Thighs Wide Shut Thighs Wide Shut

Wednesday, August 19

Horowitz' Heroes

Inglourious Basterds
An American Nazi Party Worth Joining
Trailers & Mo | Official Website



After that semi-failed grindhouse experiment (his half being the most faileded of the two), that killer Bill and the 1 Bill that should have been killed, and whatever that borefest Jackie Brown was, Quentin Tarantino has finally handed in his first proper follow-up, in terms of equal bestness, to Pulp Fiction (a film we saw in theaters SEVEN times). His Inglourious Basterds, which should not be confused with the unwatchable The Inglorious Bastards, not only finds the writer/director on warm and rich creative ground once again, with his usual Tarantinoisms strewn about (cheek in tongue dialog, chapter headings and credits with wily graphics + familiar members of his acting troupe, although Sam L and Harvey K are heard and not seen), but there's something rather mature at play in his immature revisionist look at how WWII could have ended.

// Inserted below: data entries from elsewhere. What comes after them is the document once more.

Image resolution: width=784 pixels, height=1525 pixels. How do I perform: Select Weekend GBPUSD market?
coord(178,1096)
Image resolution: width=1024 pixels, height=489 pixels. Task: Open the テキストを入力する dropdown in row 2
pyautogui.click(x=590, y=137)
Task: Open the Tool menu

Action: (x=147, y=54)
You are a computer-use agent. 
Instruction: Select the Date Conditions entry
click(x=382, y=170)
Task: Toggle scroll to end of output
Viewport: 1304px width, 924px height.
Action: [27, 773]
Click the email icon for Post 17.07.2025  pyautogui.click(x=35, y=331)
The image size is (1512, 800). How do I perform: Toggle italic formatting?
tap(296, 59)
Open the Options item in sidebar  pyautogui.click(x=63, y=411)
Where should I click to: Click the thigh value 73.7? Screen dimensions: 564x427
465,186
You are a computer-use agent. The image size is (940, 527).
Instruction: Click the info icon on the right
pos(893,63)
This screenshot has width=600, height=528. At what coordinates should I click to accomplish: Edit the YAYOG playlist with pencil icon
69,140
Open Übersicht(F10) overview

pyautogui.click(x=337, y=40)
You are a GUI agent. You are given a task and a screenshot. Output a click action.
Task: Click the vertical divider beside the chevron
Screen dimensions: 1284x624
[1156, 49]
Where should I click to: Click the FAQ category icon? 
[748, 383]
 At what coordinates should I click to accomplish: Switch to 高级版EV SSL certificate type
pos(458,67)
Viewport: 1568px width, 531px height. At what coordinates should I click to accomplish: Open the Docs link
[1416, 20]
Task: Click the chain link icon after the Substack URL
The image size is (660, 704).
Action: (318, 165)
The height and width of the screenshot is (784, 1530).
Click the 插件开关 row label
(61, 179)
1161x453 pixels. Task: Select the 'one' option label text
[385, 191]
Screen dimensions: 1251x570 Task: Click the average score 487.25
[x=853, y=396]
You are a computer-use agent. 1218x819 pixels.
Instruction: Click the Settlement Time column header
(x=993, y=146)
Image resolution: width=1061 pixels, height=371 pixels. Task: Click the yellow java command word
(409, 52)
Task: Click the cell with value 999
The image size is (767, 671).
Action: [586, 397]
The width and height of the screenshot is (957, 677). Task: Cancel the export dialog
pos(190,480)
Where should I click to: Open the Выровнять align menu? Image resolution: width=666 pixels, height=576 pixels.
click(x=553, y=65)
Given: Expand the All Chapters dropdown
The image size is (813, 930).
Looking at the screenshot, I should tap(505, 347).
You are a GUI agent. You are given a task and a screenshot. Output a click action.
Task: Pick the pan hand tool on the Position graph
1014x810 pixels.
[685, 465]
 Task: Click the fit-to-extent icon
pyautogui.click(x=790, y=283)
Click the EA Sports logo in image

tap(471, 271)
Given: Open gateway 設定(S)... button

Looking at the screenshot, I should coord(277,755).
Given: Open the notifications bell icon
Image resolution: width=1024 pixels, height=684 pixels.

Sure, it's one giant Jewish revenge fantasy, but this aint no make-up call for Señor Spielbergo's Munich as some have made it out to be (Munich was such a mos eggggsalad flick, besides that part where they crosscut between offing Arabs and Bana banging his hot wife), as the killah (American) Jews here are simply window dressing to everything and everyone else in the film

Dats right, the Jews (including director Eli Roth and The Office's B.J. Novak, who's almos as pointless here as he is at Dunder Mifflin), led by gentle gentile Brad Pitt, are storming across Europe, scalping every Nazi in their sights, but besides a handful of dirty dozen brutal beatdowns, they're barely a part of the whole proceedings, and that's not necessarily a bad thing. Like any Tarantino soiree, there's a lot of character cooks in the kitchen, and each here are serving up their own plate of hotness, so there's plenty to sink yer teeth into, whatever yer tastes may be. The rest of the good guys are really farkin good: a delirious caricature of a British lieutenant (Michael Fassbender, looking much happier here after starving to death in Hunger) + his cheerio superiors (Mike Myers! & Rod Taylor, in franztastic cameos), a vampy German double agent film star (Diane Kruger, playing quite well with the boys) and a lovely lone surviving French Jewish gal (eye/thigh opener Mélanie Laurent, basically in the Uma role) who runs the film's central setting, a movie theater that will literally over-explode with action

And for once, spankfully, after endless emotionally draining Holocaust movies, we get a group of Nazis that are enjoyable... assholes! Hitler and Goebbelsszz are impossible to make fun, but all the other yesSS men are worthy of a heil. You go QT! Only you could make us write such things, when the only thing we hates more than Nazis be Duke Basketball and Julia Roberts!! For those who don't keep up with current German cinema and their wonderful band of actors, Tarantino rightfully employed many of their talents and put them on GLORIOUS display, hispecially for those who would otherwise never experience these craftsmen at work. Dudes like August Diehl, Christian Berkel and our boy of boys Daniel Brühl (he totally rüles, and you should see him in Good Bye Lenin! or else!) relish their time on screen (although he shoulda tapped Bruno Ganz to play Hitler, again), but all the Nazi love, and love of the film in general should be directed directly at Christoph Waltz and his INNNNNNNcredible performance as Colonel Hans Landa. Landa is hands and thighs down the single greatestestest character Tarantino has mt EVERest dreamt up. He's a little bit of everything, overly smart, overly smarmy, overly cunning, overly conniving, and while you'll be plenty busy hatin his guts, you'll also find yourself loving his guts at the same exact time! There's never a dull moment in the longish Basterds, hispecially when Basterd #1 Landa is playing it at attention and at ease simultaneously. Lettuce hope this isn't the last (we see of) Waltz, and the last bit of greatness from QT taz well, although we doubt we'll have to worry about either

The Reservoir That Never Dries Up: QT is a man's sorta man, but he rarely gives the proper love to the hotties (although seeing Winstead in that cheerleader outfit made everyone cheer!). Basterds is a whole new ball game with Kruger and Laurent holding their own, and one relatively unknown making us hold our crotches, Léa Seydoux



Verdictgo: Breast In Show

Basterds will tear the roof off at a theater near jews (and hopefully not Nazis) this Friday

and until next thyme the balcony is clothed...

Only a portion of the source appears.